▶ Things to do:
• 1. Reproduce the stretch of the coaching beliefs article from "Once that belief" through "doing about it." word for word.
• 2. Condense the paragraph of the coaching beliefs article that begins "When people describe a 'strong coach,'" while keeping its main facts.

▶ Selection:
This article is about that hidden layer. It’s about how a coach’s beliefs influence their perception, decisions, and behavior, often without them realizing it.


The Hidden Engine Behind Coaching Decisions: Beliefs

When people describe a “strong coach,” they usually talk about knowledge, communication, leadership, or structure. Those things matter. But they’re built on top of something far more basic: the stories you tell yourself about how players learn and why teams succeed or fail.

A belief is simply a mental shortcut. It’s your brain’s way of saying, “This is how the world works.” And it shows up as simple, almost invisible rules you carry around.

Things like:

  • “If players care, they will focus and execute.”

  • “If something is not working, it is because we are not teaching it well enough.”

  • “Pressure reveals who is truly competitive.”

Most of the time, coaches are not consciously aware of these stories. They sit in the background, filtering every scrim, every mistake, every conversation, and guiding how they respond.

Beliefs shape three important things:

  1. How you see reality.

    You never see a situation in a neutral way. Your belief system highlights some moments and dims others.

  2. Where you place your attention.

    Your mind naturally looks for things that confirm what you already think and ignore the ones that could challenge it.

  3. Which options you consider.

    Your belief narrows the list of solutions before you even notice them. It filters them automatically.

In the story, both Nick and Jhon watched the same games and the same mistakes. Yet for Nick, the loss confirmed a belief about effort and caring. For Jhon, the same loss confirmed a belief about learning systems and teaching quality.

Once that belief kicks in, everything that follows is different. How they talk to players. What they change in the next week of practice. What they demand and what they forgive.

The Belief-to-Action Chain

To understand how this works in practice, it helps to think of coaching behavior as a chain. When a situation hits you (good or bad) you go through a sequence without realizing:

  1. Beliefs → Shape what you think is possible and what you think explains results.

  2. Perception → Shapes what you notice and pay attention to.

  3. Knowledge → Shapes how you organize and explain what is happening.

  4. Skillset → Shapes what you feel capable of doing about it.

  5. Action → What you actually do in response.

Let’s revisit Nick and Jhon through this chain.

Step 1: Beliefs

After the loss, both coaches ask themselves, consciously or not, “Why did this happen?”

  • Nick’s belief: “If players know what to do and still fail, it is because they are not trying hard enough or do not care enough.”

  • Jhon’s belief: “If players know what to do and still fail, it is because the teaching and learning process is not good enough yet.”

Both are trying to explain the same event. But their answers pull them in different directions.

Step 2: Perception

Their beliefs guide what they notice.

  • Nick pays attention to body language when they lose a fight, the hesitation, slow reactions and tone of voice. He labels these moments as lack of focus or effort.

  • Jhon pays attention to clarity of calls, confusion between concepts and when the execution breaks down. He labels these moments as learning issues and overload.

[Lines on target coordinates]
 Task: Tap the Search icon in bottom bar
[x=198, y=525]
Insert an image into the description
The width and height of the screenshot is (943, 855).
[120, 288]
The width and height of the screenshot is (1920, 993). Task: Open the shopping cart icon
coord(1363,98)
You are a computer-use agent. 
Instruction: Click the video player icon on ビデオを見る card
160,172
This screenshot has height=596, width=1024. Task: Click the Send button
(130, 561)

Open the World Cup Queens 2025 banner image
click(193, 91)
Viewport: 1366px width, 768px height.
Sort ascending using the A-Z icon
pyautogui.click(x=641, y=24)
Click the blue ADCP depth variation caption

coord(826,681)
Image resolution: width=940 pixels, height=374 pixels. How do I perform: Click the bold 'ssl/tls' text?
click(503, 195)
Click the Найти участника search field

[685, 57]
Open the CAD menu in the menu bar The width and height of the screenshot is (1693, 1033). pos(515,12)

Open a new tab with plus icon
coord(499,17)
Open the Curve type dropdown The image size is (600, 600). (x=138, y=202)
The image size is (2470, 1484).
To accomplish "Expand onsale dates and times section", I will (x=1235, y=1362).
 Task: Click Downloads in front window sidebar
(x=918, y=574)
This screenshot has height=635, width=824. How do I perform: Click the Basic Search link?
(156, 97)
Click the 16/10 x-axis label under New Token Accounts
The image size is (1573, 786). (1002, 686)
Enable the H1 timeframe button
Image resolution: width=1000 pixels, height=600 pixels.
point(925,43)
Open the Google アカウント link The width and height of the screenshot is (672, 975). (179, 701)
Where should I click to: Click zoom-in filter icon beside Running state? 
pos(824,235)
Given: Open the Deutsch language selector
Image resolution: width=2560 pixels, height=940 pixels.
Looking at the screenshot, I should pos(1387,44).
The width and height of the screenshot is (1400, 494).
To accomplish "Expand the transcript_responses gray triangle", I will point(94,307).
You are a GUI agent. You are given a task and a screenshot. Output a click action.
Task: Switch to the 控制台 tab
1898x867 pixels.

▶ Complete answers:
• 1.
Once that belief kicks in, everything that follows is different. How they talk to players. What they change in the next week of practice. What they demand and what they forgive.

The Belief-to-Action Chain

To understand how this works in practice, it helps to think of coaching behavior as a chain. When a situation hits you (good or bad) you go through a sequence without realizing:

  1. Beliefs → Shape what you think is possible and what you think explains results.

  2. Perception → Shapes what you notice and pay attention to.

  3. Knowledge → Shapes how you organize and explain what is happening.

  4. Skillset → Shapes what you feel capable of doing about it.

• 2. A "strong coach" is usually described by knowledge, communication, leadership, or structure. These matter, but they rest on something more basic: the stories you tell yourself about how players learn and why teams succeed or fail.